Query Optimization Ideas for Pig
Already Implemented
pipeline a sequence of stateless operators into a single Map or single Reduce
Implemented, but room for improvement
push distributive/algebraic functions into combiner, including algebraic UDFs, DISTINCT, and other items
Low hanging fruit
System-R optimizer heuristics:
push projections (move them earlier in the plan)
push cheap filters (move filters known to be cheap, e.g. ones with simple logic predicates, earlier in the plan)
eliminate cartesian products when possible, e.g. convert CROSS followed by FILTER into JOIN
Fruit that can be reached with a short ladder
look for ways to do multiple group/cogroup/join operations in a single map-reduce job --- this would occur if the keys share a common prefix.
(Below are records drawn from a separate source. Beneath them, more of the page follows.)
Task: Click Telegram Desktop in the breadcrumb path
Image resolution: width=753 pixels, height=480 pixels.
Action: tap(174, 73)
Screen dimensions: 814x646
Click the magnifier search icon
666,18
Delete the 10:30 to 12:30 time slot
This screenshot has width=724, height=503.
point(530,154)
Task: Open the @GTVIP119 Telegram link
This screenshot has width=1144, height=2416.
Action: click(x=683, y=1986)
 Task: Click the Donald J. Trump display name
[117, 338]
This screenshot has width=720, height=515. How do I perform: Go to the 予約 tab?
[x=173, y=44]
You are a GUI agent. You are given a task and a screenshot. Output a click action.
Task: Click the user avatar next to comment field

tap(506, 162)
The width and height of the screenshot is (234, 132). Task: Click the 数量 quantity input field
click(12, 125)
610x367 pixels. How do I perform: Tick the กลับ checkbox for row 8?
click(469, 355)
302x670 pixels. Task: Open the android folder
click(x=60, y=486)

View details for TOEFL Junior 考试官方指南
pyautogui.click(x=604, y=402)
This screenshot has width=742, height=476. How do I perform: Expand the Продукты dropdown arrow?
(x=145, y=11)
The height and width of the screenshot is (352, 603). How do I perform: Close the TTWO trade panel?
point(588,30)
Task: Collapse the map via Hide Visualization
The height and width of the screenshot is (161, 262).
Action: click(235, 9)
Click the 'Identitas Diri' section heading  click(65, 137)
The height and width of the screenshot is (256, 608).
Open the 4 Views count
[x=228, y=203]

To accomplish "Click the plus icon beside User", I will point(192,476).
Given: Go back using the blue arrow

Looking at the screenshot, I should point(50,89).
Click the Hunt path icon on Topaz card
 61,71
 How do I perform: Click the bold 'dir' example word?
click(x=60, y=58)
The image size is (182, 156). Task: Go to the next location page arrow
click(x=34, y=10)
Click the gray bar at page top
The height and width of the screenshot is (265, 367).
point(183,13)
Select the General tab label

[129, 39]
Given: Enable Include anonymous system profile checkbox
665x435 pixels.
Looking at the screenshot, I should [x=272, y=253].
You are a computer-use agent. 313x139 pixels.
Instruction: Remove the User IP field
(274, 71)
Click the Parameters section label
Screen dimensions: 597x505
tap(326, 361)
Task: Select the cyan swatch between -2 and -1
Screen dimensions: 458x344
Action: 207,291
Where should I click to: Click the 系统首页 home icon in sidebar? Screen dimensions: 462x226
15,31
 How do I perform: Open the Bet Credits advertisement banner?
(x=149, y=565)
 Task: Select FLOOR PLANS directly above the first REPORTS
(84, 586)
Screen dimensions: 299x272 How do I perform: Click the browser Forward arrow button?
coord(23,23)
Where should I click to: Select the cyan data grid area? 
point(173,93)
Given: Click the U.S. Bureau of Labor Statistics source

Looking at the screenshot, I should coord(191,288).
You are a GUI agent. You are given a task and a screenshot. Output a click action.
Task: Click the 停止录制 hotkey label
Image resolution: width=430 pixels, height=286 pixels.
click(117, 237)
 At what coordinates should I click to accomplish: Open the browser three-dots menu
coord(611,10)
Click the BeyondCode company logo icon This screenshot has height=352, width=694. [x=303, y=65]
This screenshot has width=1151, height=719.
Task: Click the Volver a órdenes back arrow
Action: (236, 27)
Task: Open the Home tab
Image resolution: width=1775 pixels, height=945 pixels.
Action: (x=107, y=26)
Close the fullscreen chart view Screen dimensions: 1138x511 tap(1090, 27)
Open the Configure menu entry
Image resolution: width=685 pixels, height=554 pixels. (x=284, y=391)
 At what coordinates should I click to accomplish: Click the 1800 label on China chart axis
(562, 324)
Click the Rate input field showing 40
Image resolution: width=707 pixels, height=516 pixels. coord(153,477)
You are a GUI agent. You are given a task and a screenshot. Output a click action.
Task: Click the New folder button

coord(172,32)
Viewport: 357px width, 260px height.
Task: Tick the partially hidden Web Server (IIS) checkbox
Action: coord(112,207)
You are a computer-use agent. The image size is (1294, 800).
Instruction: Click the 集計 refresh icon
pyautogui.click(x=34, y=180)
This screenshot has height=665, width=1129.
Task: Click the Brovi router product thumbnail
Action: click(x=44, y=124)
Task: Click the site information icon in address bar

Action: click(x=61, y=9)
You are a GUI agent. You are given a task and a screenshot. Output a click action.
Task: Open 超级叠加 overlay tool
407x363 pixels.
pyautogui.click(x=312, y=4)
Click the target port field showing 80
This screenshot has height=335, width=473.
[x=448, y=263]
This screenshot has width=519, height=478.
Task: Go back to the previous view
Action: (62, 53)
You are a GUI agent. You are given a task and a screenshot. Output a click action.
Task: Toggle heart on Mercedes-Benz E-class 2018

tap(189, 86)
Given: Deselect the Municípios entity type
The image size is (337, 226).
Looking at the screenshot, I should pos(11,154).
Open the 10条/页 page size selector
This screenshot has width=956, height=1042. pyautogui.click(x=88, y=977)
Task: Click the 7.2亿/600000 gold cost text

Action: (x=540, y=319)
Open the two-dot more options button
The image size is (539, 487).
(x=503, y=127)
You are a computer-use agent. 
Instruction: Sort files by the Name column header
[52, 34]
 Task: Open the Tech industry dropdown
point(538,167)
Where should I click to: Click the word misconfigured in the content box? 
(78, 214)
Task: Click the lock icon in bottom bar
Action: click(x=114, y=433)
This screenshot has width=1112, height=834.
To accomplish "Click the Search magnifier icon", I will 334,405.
Example: group by userid+hour, then count, then group by userid, then take max --- can be done in one map-reduce job with userid as the reduce key.
choose a join strategy (symmetric hashing, fragment-and-replicate, ...); can probably make a reasonable choice based on file sizes [but first, we have to implement various join strategies in the execution layer -- currently pig only supports symmetric hashing]
choose a CROSS strategy ((1) n-by-m grid, as currently implemented; or (2) n-by-1 which is better in the case of crossing a large table with a very small table, which can be implemented as map-only) [a common example of crossing a large table with a small one is when you have to normalize all records of Table A by dividing by a scalar S -- you can do this by crossing Table A with a Table B containing a single record that holds S]
Probably won't get there, and may not even want to go there
query optimization techniques found in any database textbook
reordering filters (need to estimate selectivity based on (a-priori or on-the-fly) histograms, or maybe adaptively reorder)
...